Buy land somewhere in the middle of nowhere and organize a town there. Never sell the land to your citizens, just "rent" at a pittance, but with rules attached. Maybe don't rent either--require buy-in to the company that owns the land. There are all sorts of rules against rent discrimination, but as far as I know no rules that you must not discriminate when seeking "private investment." So long as you retain ownership of the land it remains legally possible to control immigration (decide who you allow to live there), and when worst comes to worst you have a good enforcement mechanism to kick people out.

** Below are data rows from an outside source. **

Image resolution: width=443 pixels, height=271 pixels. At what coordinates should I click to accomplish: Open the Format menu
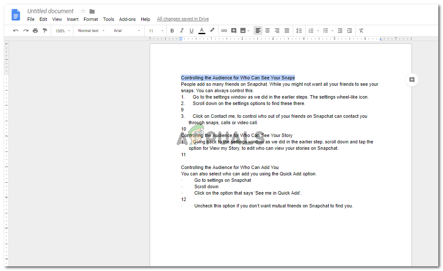90,19
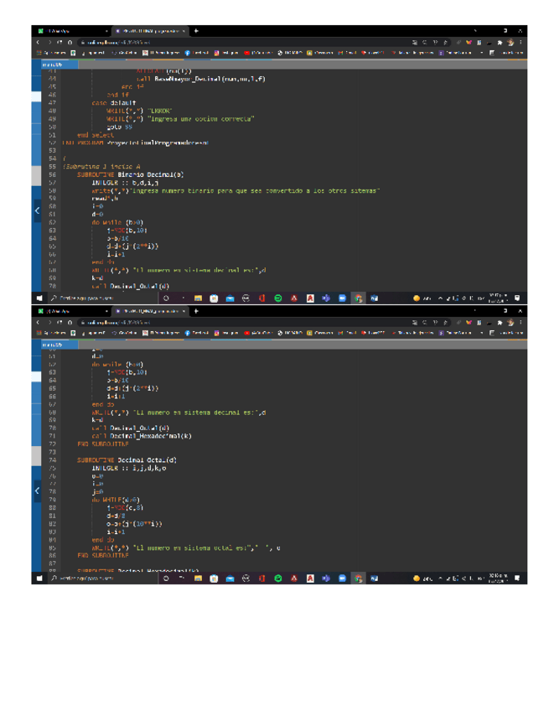This screenshot has width=549, height=711.
Task: Click the new tab plus button in the top browser
Action: coord(196,30)
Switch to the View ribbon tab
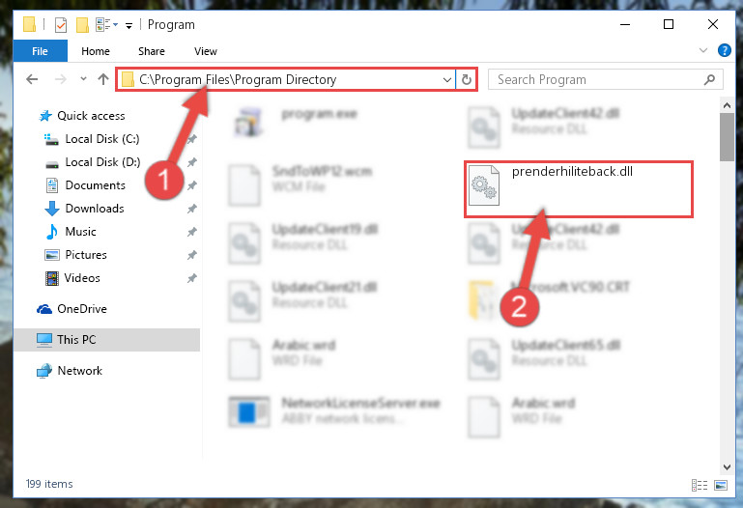Screen dimensions: 743x508 [206, 51]
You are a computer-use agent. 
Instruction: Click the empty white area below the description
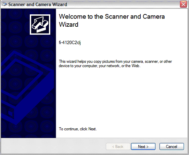point(121,96)
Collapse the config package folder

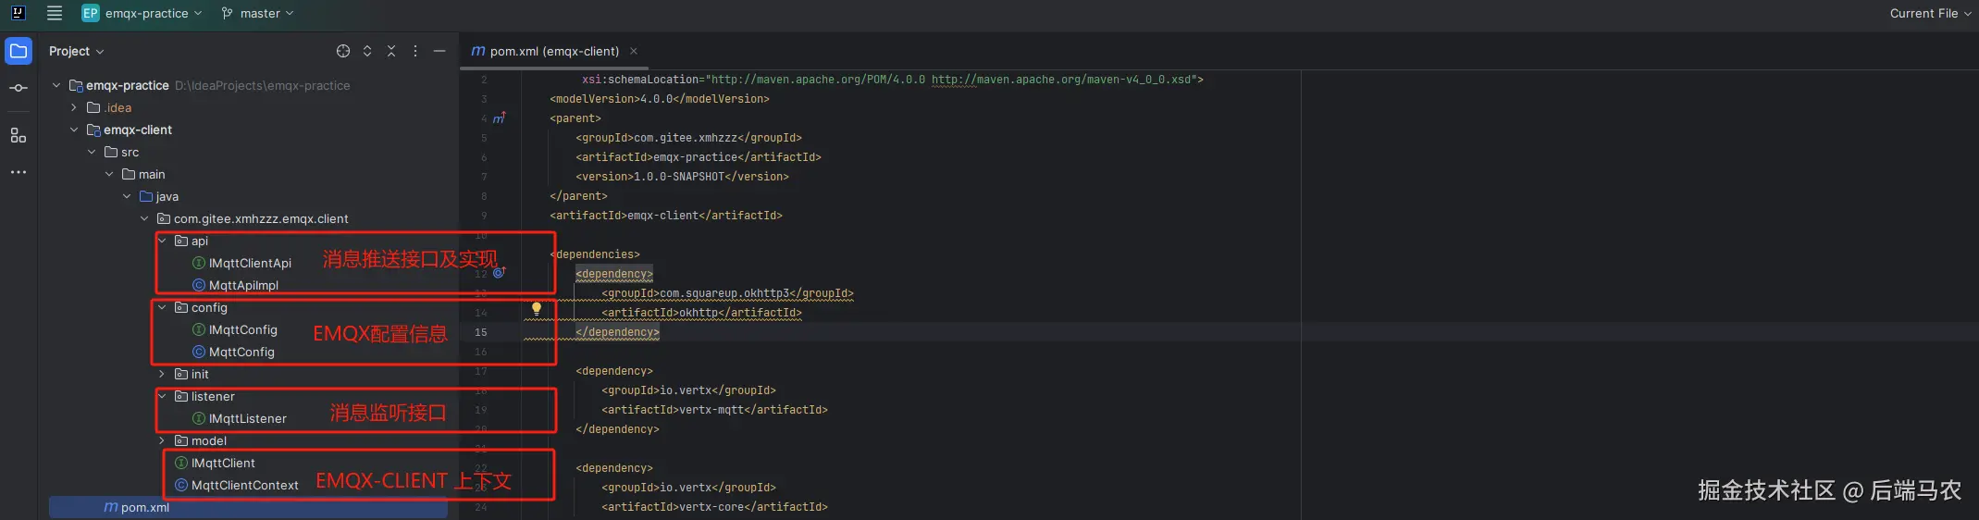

At this point your best defense is illegibility. Do really legally weird, technically complex things that judges won't understand and have no business ruling on. Use blockchain smart contracts as much as possible. Build tenuous chains of trusts managed by corporations owned by nonprofits owned by churches. Generally, make it quite difficult to classify what you're doing according to existing laws, thus forcing your enemies (and enemies will arise if you succeed) to either force strained interpretation of existing law or sponsor the creation of entirely new laws in order to target you. Ideally the whole thing takes place in a sympathetic jurisdiction (right now, Texas would be best, then probably Florida) where even explicit government rulings against you are not necessarily enforced.
Try to use dollars as little as possible (another reason to rely on crypto). They can be confiscated or inflated away.
The nice thing about such a circumspect strategy is that it's not coup-complete. Your resistance will generally scale with your organization. If you act fast you can have thousands of people living in your town before the federal government realizes anything must be done about it. Attract (and filter for) the right kind of people and the benefits of such a town will speak for themselves.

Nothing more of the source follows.